My goal was to run my first six miles at a 9:31 pace and then slow down for miles 7-10 at a relaxed 10:31 pace. However, as soon as I started running, I felt my calf tightened up as if it could spasm at any moment. I tried flexing my calf as I brought my right leg forward hoping I could stretch it out; however, nothing seemed to help.
My first mile was right at goal: 9:28 pace. As my muscle loosened up, my pace picked up for the second mile ending with a 9:17 pace. It felt great to be out on the road again clearing my mind and pushing my body. Mile 3 was even stronger, an 8:57 pace. I felt like I could fly.

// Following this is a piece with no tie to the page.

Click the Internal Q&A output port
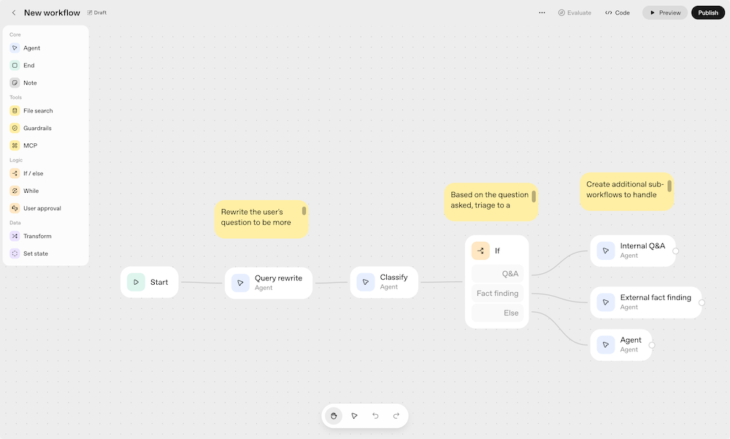 pyautogui.click(x=675, y=251)
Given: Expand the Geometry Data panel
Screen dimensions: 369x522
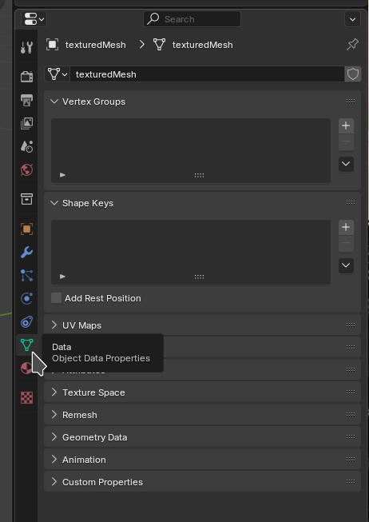Looking at the screenshot, I should [202, 436].
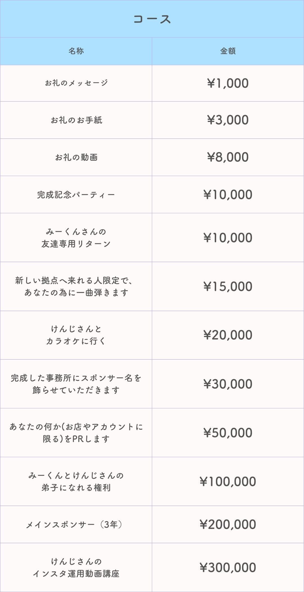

|Wearing my new compression socks|
Finally, in the 7th mile, I had to stop to stretch my calf while walking for a bit. My calf still felt incredibly tight. Since I was taking my time to listen to my body, I used the down time to send an inspirational text to a friend. I picked up the pace again and finished out 9 solid miles. I felt pretty good considering this was the longest run I've completed since IMLOU.
However, as soon as I stopped running, my calf tightened right up. I spent most of the day hobbling around. It tightened again Sunday while playing volleyball and again Monday after teaching Zumba. Ugh. I decided I needed to take the rest of the week off to rest.
On Saturday, I will be running in my first race since Ironman Louisville. I'm a little concerned about how my calf is going to hold up, but we'll just see how it goes. If nothing else, I can run my easy pace and just enjoy Pumpkin pancakes at the finish line.